Drop swarm analysis in dispersions with incident-light and transmitted-light illumination

摘要

The new developed Optical Multimode Online Probe (OMOP) can process images from either incident-light illumination (also called epi-illumination) or transmitted-light illumination (also called trans-illumination). The probe has an outer diameter of 38 mm and the illumination is achieved by high performance Light Emitting Diodes (LEDs) with specifications of 1.96 mm~2 and 493 lm (251.53 lm/mm~2) at an angular deviation of 0.37°. A camera probe is used with either an object-space telecentric (telecentricity < 0.2°, 2437 mm virtual pupil distance) or entocentric objective (Kohler based illumination, 6238 mm virtual pupil distance).
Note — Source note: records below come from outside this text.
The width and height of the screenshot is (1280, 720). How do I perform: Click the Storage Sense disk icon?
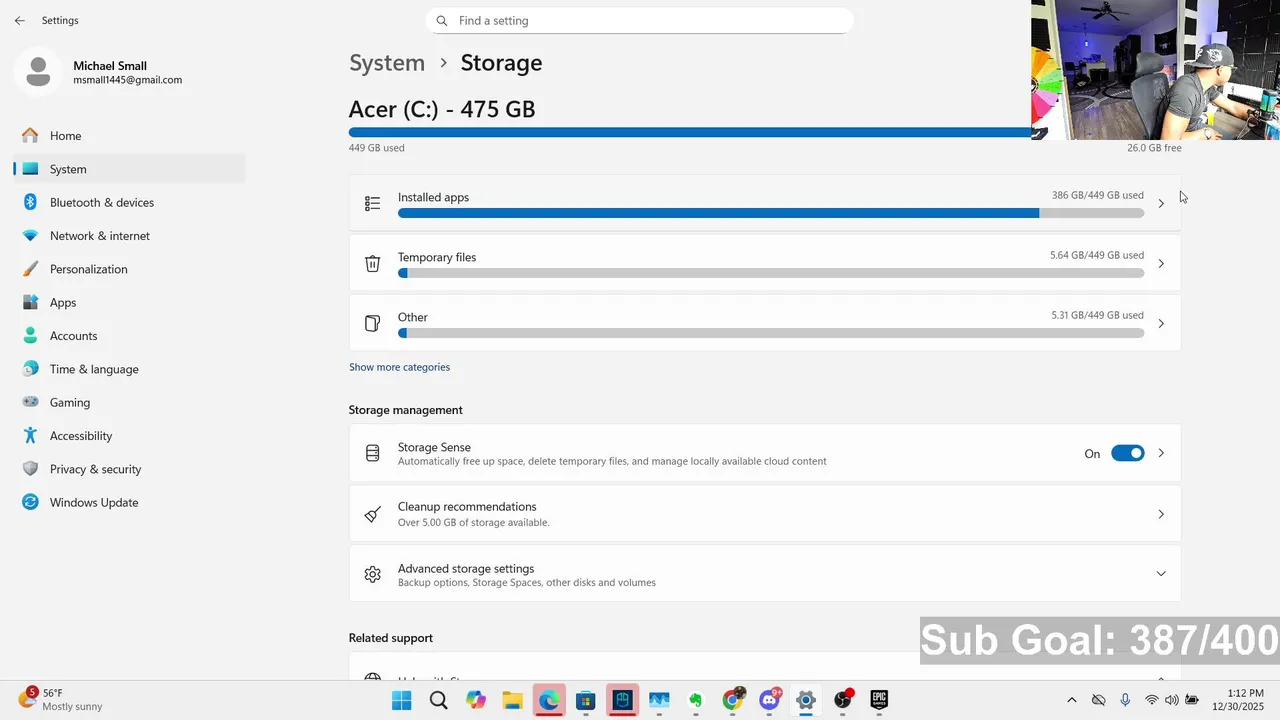tap(372, 453)
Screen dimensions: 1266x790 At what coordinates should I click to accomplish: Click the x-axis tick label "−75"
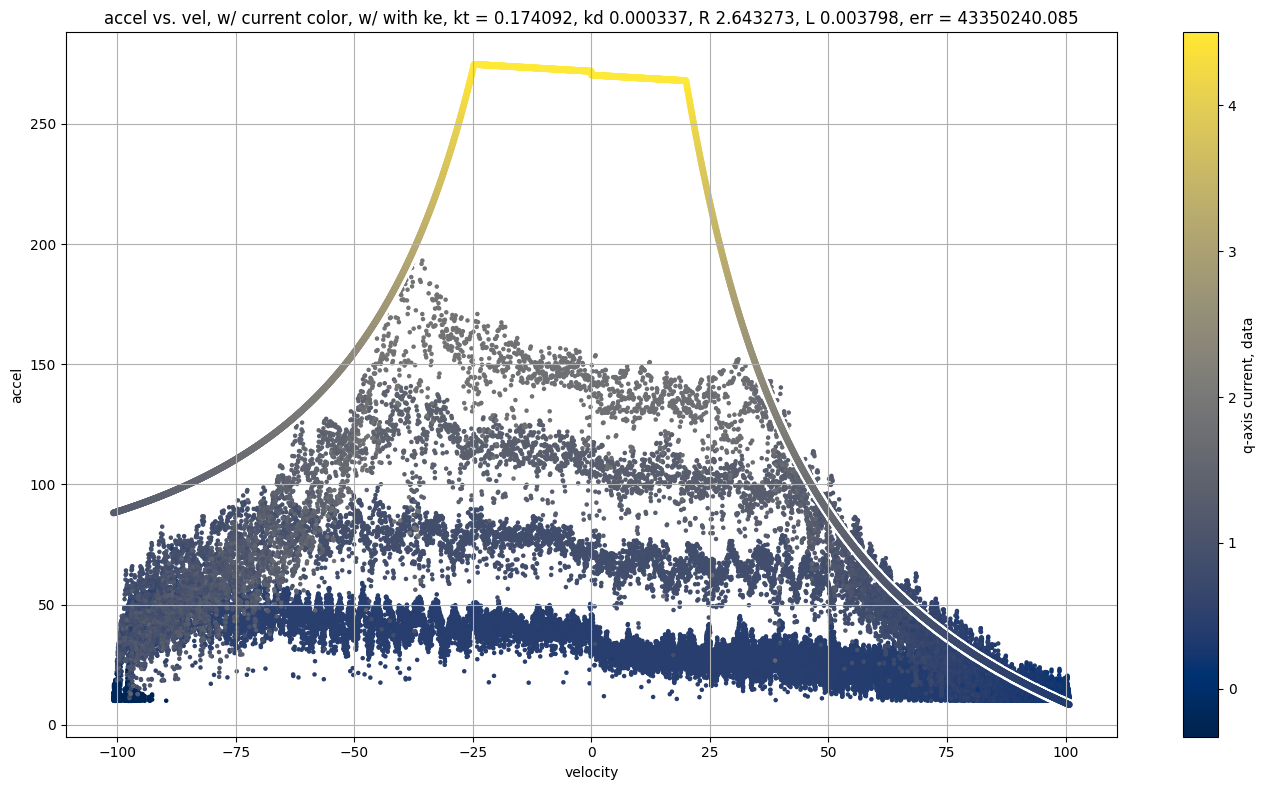tap(236, 750)
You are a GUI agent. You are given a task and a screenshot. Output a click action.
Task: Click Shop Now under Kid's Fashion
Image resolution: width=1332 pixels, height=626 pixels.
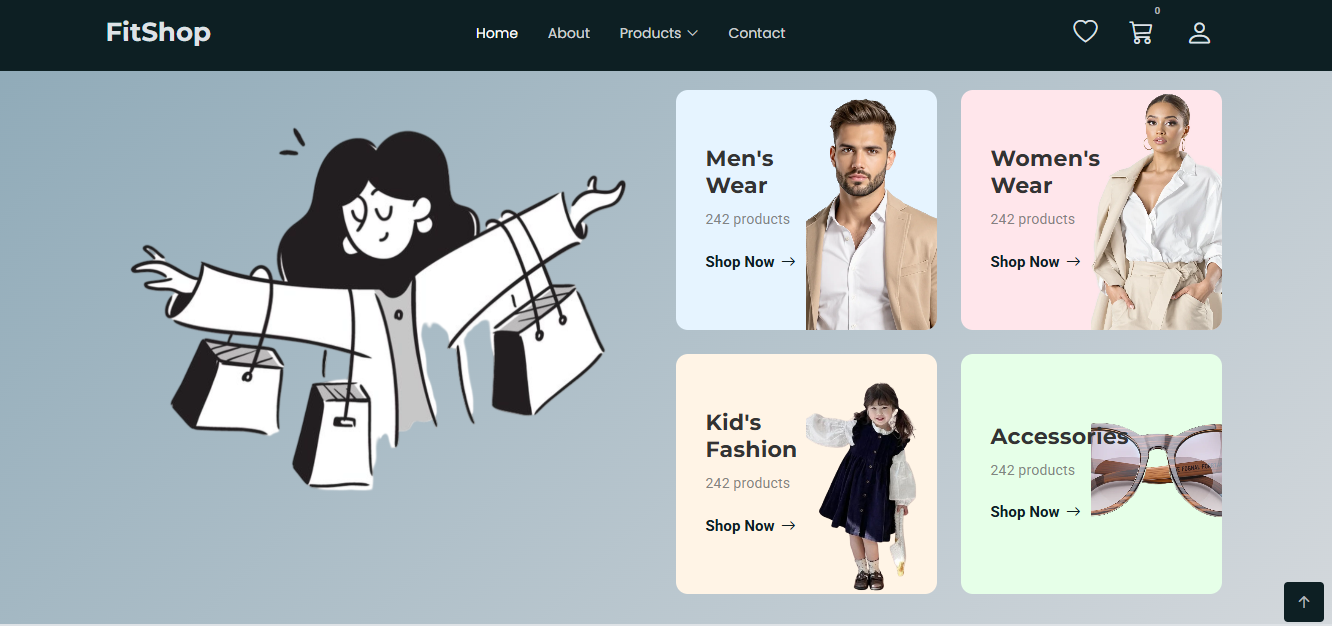(740, 526)
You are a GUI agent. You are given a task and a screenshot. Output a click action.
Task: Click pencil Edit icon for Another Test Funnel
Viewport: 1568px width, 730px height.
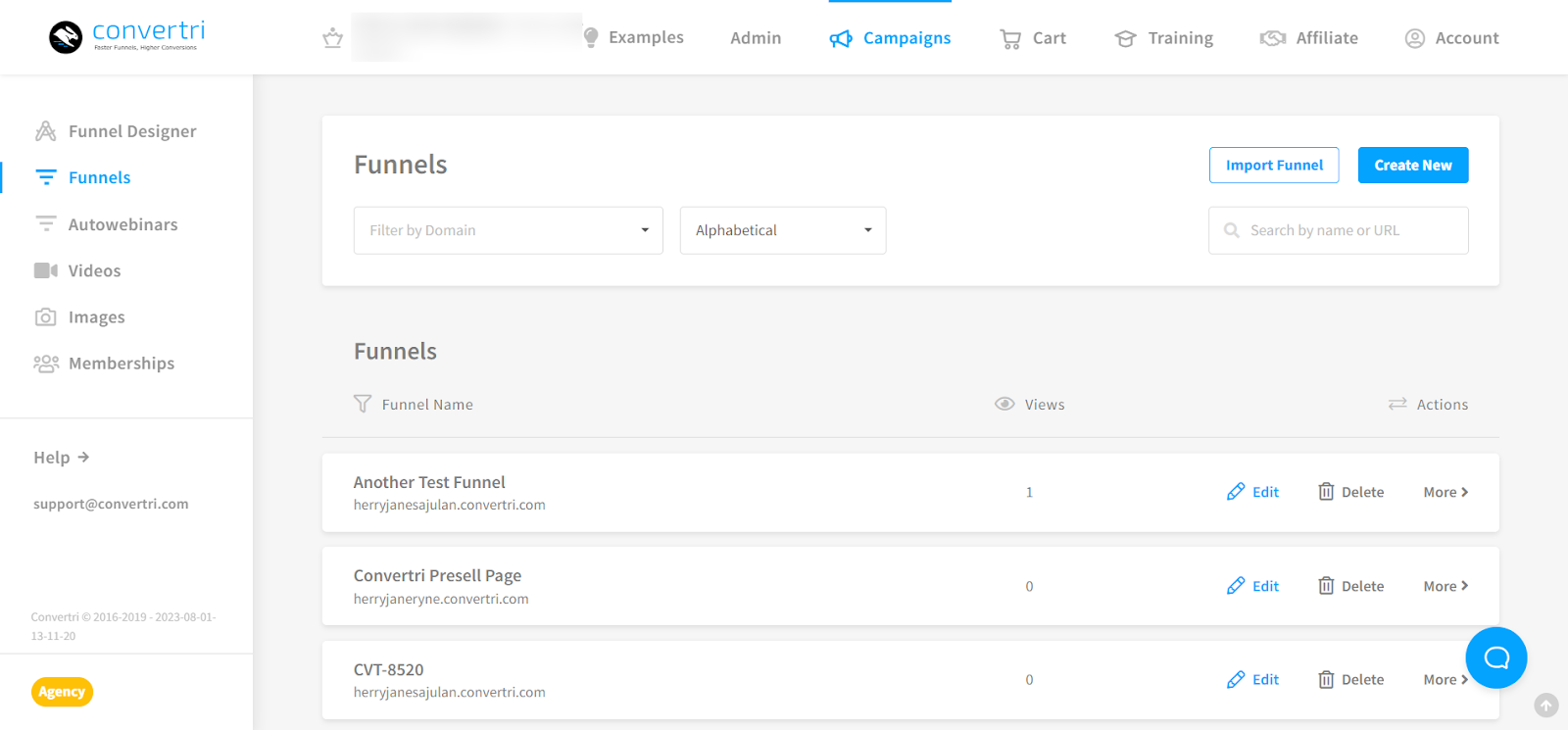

Using the telecentric mode, the particle distance independency is located within 20 mm while the focal depth is approximately 5 mm. The local resolution is between 20 and 30 μm, according to the used optics, with a standard deviation less than 4.5%. Maximum particle diameter is up to 5 mm while particles can reach up to 2 m/s as function of exposure. The basic distance transform approach with watershed segmentation for analysis of transmitted-light images gives deviations less than 5% at high particle densities and less than 2% at low ones. The error of false positives typically is below 5% while the error of wrong radiuses is below 1% for up to 90% of all droplets and below 5% otherwise. Up to five images per core and second (trans-illumination) can be analyzed automatically and online at densities up to 25% (trans-illumination, gap width less than 5 mm) 40% (object side telecentric epi-illumination, single probe) respectively. The advanced pre-segmentation approach based on the Random Forest Classifier (RFC) is used to perform the more complex image analysis with epi-illumination. As long as the quality of pre-segmentation is high enough, the classification results in images, which can be analyzed in the following distance transform approach. This is considerably depending on the quality of training the algorithm and recurring image features. Compared to the distance transform analysis at low densities the deviation increases. The RFC pre-segmented image gives an additional deviation of 1.1% (both in regard to the total amount of evaluated pixels) and a deviation of 12.9% in regard to the mean particle diameter. Below a particle size of 50 pixels the image analysis overestimates the actual number of particles due to the sensitivity of the Euclidian distance approach.